Tripod for my iPhone: Ulanzi MT-34 Extendable Pole Tripod Mini Tabletop Tripod Selfie Stick with 2 in 1 Phone Clamp


My favorite printer papers: Either Fine Art Baryta or Photo Rag Baryta made by Hahnemühle. The only difference is one is on an alpha cellulose base and the other a cotton base. You can see a comparison in the video below.
My favorite printer papers: Either Fine Art Baryta or Photo Rag Baryta made by Hahnemühle. The only difference is one is on an alpha cellulose base and the other a cotton base. You can see a comparison in the video below.

Printing

Printer: Epson SureColor P5000 Standard Edition 17 in. Wide-Format Inkjet Printer

Canon and Epson make equally remarkable printers. Both brands have pros and cons, but ultimately, either can produce museum-quality results in the hands of a trained user. Whatever you choose, be sure the printer makes prints with pigment-based inks — not dye-based inks — because dye-based prints have been rated at significantly shorter longevity.

Printer paper: Hahnemühle Fine Art Baryta 325 or Hahnemühle Photo Rag Baryta

The paper I choose for my prints is just as important — or maybe even more so — than the hardware I use to shoot the pictures. The print is the ultimate culmination of a photographer’s artistic vision. After trying a lot of papers, I have settled on Hahnemühle Fine Art Baryta 325 (or just as great — Hahnemühle Photo Rag Baryta), for all my fine art prints. These papers hold tones and gradations immaculately. They perform flawlessly in the printer. They are very consistent from batch to batch. They produce simply gorgeous prints and they are archival.
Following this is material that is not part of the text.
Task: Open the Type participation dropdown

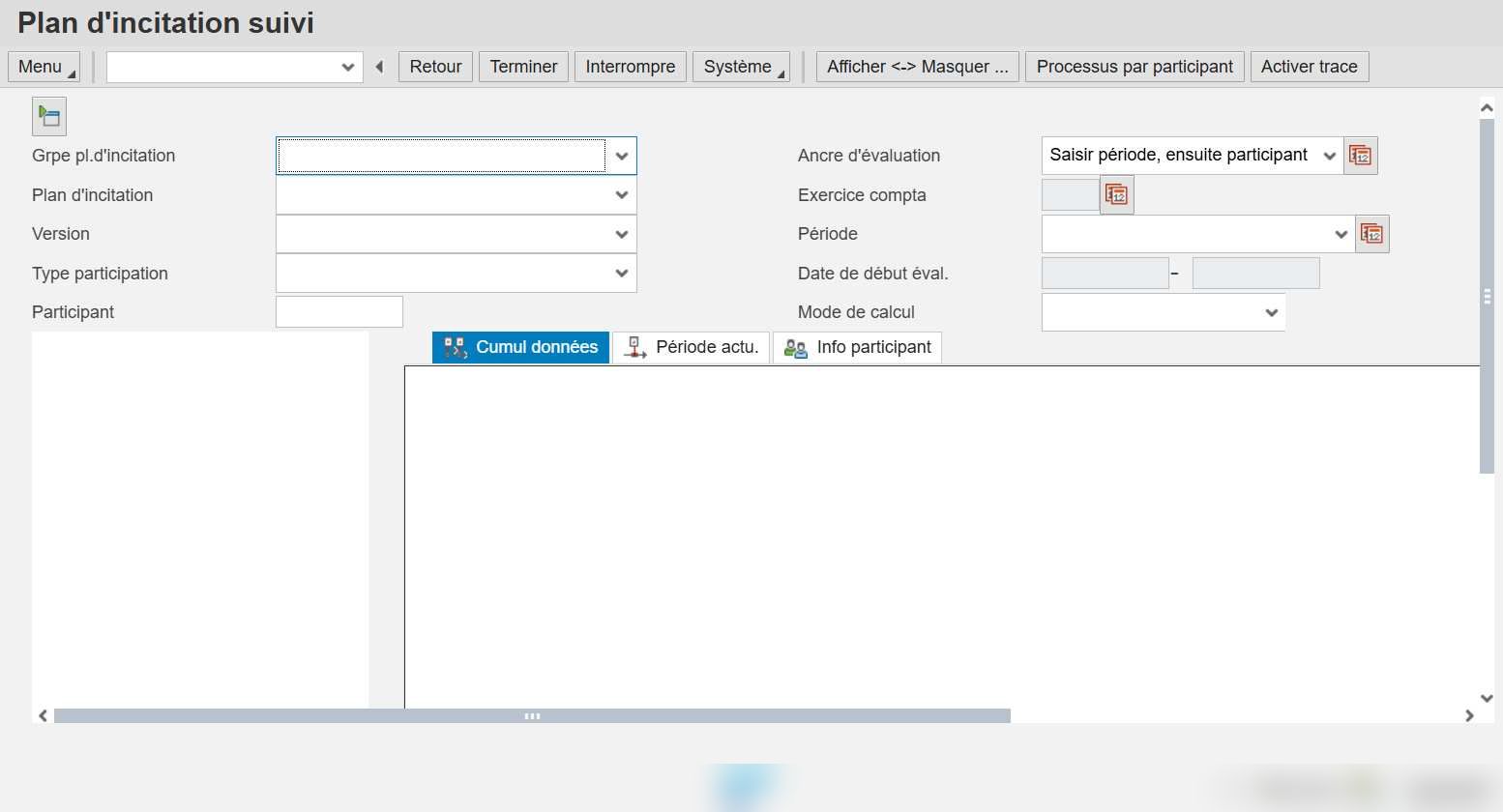Action: click(622, 274)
Hahnemühle has been making papers since the 1580s and they know what they’re doing.

Five Hahnemühle photo papers compared

I made a video comparing a handful of Hahnemühle’s printer papers, which you can see below. It gives a good look at the various surfaces and how they look — sorry all the prints are made in black in white because that’s my thing!


Archiving

Portable Backup: Silicon Power 2TB Rugged Portable External Hard Drive Armor A80

I use a wide variety of hard drives, plus a cloud account, to make sure I am backed-up in triplicate, but this hard drive is one of my favorites. It’s rugged and portable. I always bring some of these along on road trips to keep my new images safe in transit.


Miscellaneous

Microfiber cloths: Microfiber Cloth Jewelry Glasses Lens Cleaning 15x

Kimwipes: Professional Kimtech Science Kimwipes


Important note: This blog post is NOT sponsored by any company, but it does contain Amazon Affiliate links. I may earn a small commission on qualifying purchases.

2 comments

  1. I’m one of those people who believes the photographer makes the image not the camera. However, having said that, I am a bit of a photo gear nerd and I’m always interested in what equipment other photographers shoot with.So I really enjoyed this post showing us what you have and use.

    When I started in photography I had one body (a Pentax K-1000) and two lenses (50mm and 135mm). Now I have gone to the other extreme where I have (almost) too much gear. I keep thinking about limiting my kit to two or three lenses and using them as creatively as I can, but I never seem to manage leaving the rest of the stuff in bags!

    1. I agree, yet anytime I choose to leave a lens in the car or at home, I wind up needing it! Never fails! I still have a Pentax K-1000 and a 50mm and 135mm! I’m going to take it out shooting sometime soon.